### ASSIGNED TASK
Pictures in the data must not be copied, but everything else should be output exactly.

### MATERIAL PROVIDED
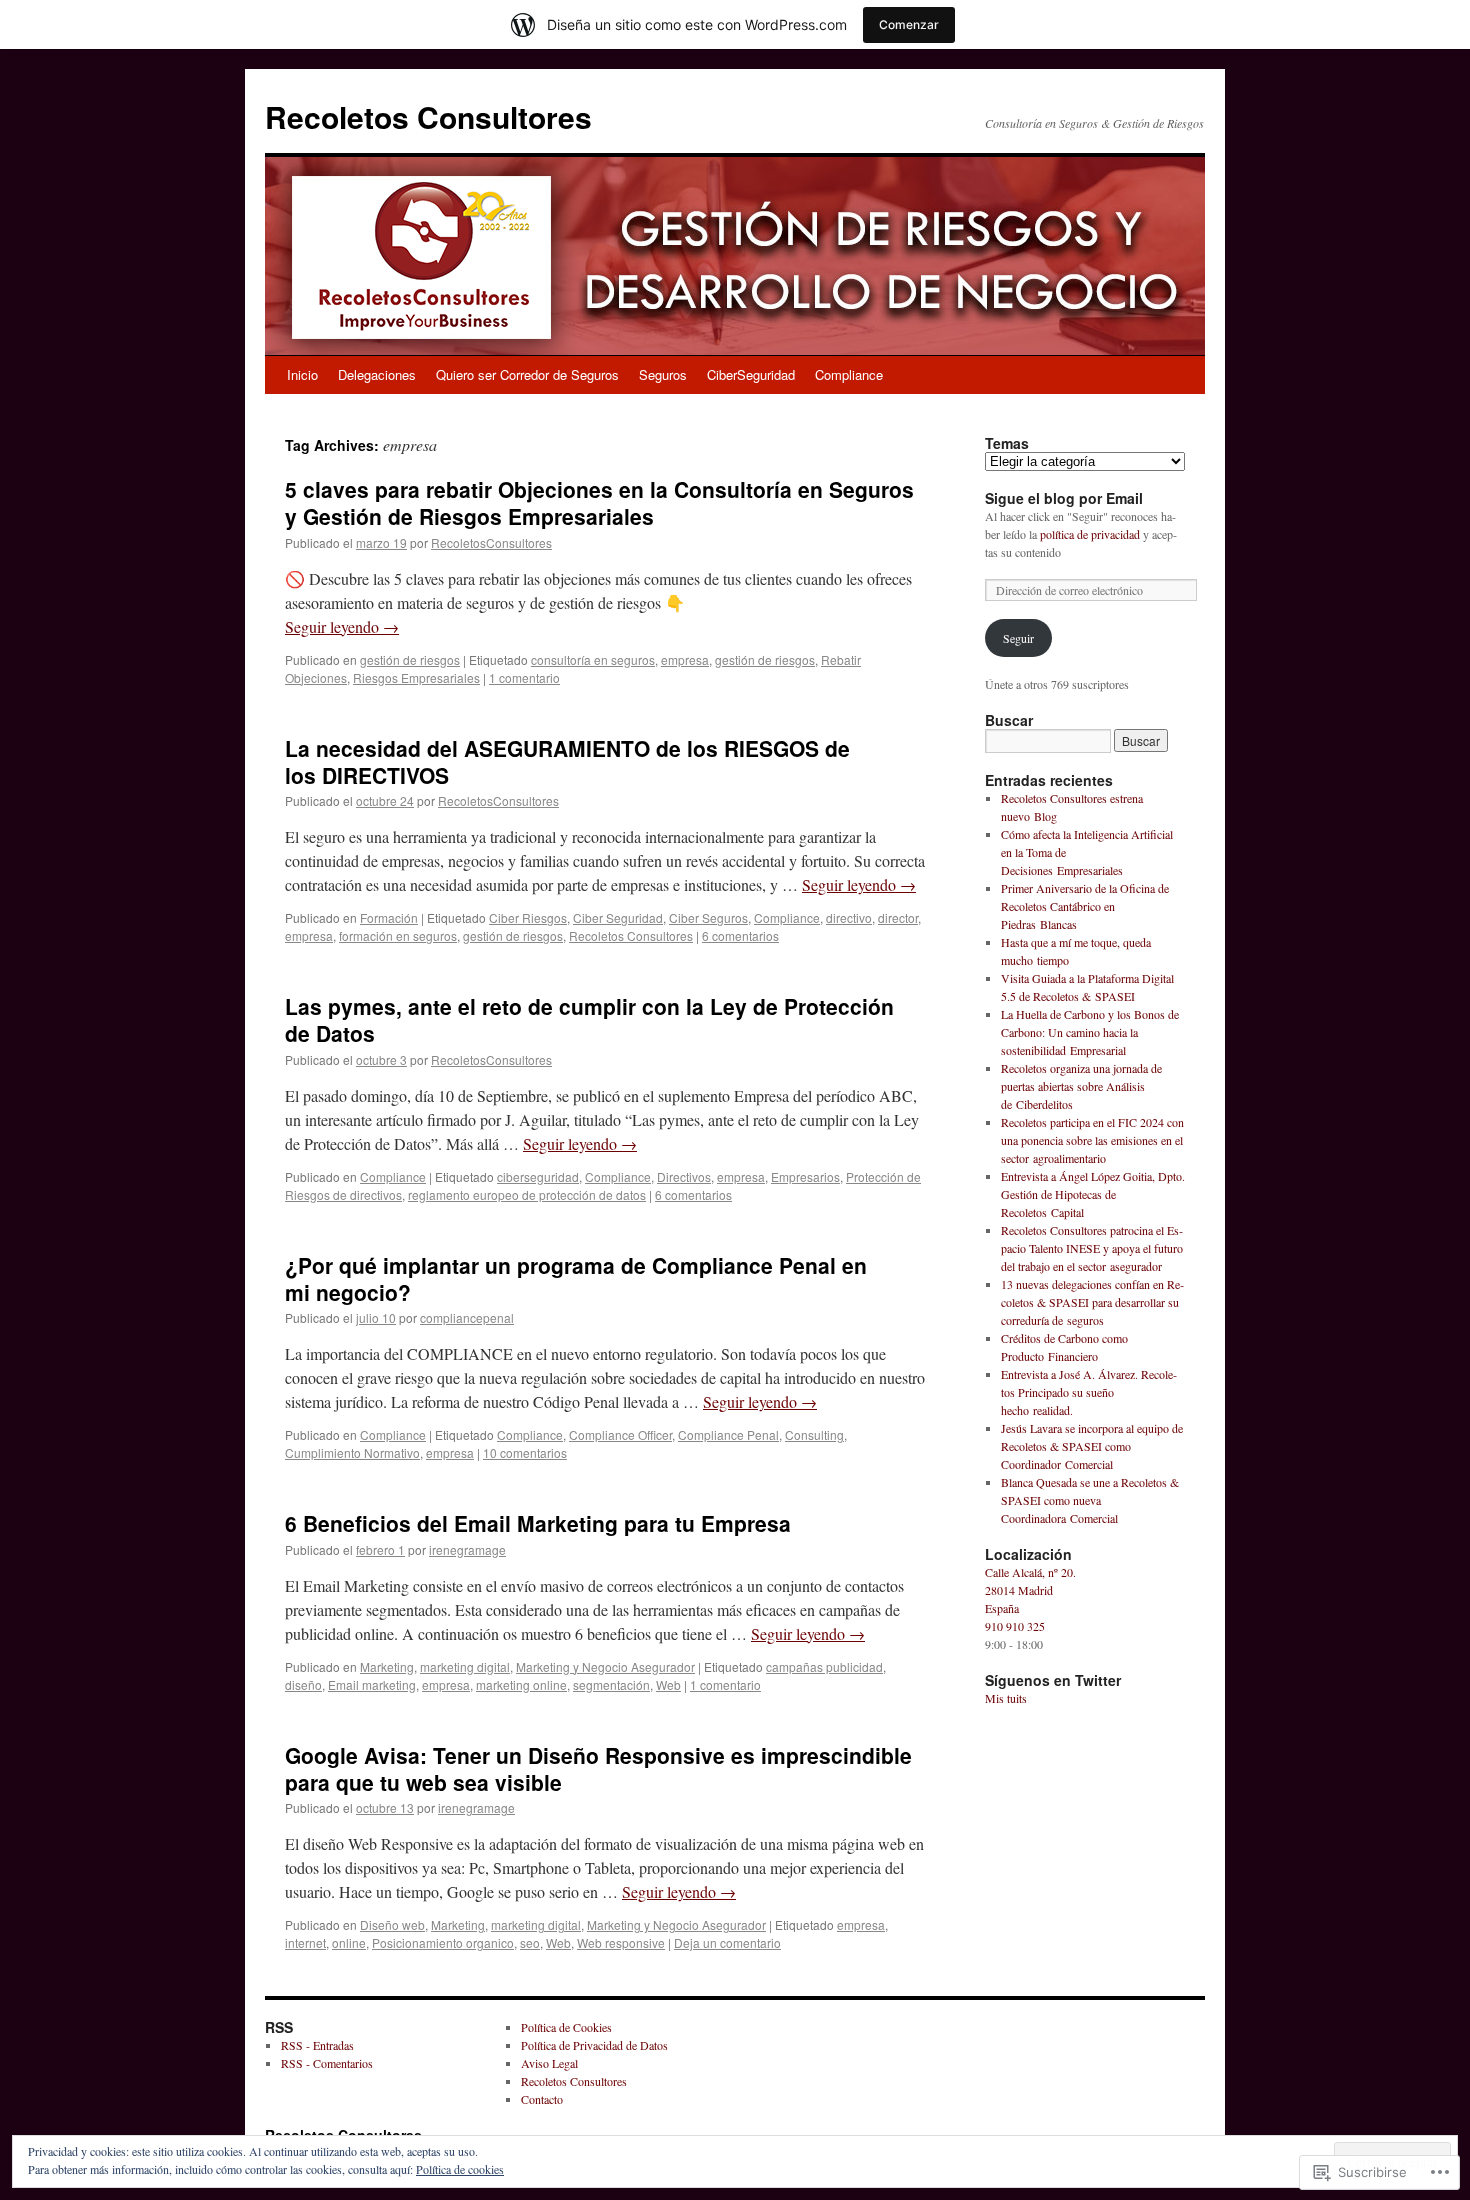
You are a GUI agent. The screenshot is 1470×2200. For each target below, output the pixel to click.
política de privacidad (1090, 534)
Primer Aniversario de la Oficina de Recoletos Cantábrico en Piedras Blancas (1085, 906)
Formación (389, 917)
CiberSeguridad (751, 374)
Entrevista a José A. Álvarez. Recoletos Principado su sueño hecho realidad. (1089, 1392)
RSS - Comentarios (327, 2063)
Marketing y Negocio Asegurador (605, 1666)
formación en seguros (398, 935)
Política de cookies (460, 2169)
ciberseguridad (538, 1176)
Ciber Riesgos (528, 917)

### TASK RESULT
You are a GUI agent. The screenshot is 1470×2200. For each target below, output the pixel to click.
política de privacidad (1090, 534)
Primer Aniversario de la Oficina de Recoletos Cantábrico en Piedras Blancas (1085, 906)
Formación (389, 917)
CiberSeguridad (751, 374)
Entrevista a José A. Álvarez. Recoletos Principado su sueño hecho realidad. (1089, 1392)
RSS - Comentarios (327, 2063)
Marketing y Negocio Asegurador (605, 1666)
formación en seguros (398, 935)
Política de cookies (460, 2169)
ciberseguridad (538, 1176)
Ciber Riesgos (528, 917)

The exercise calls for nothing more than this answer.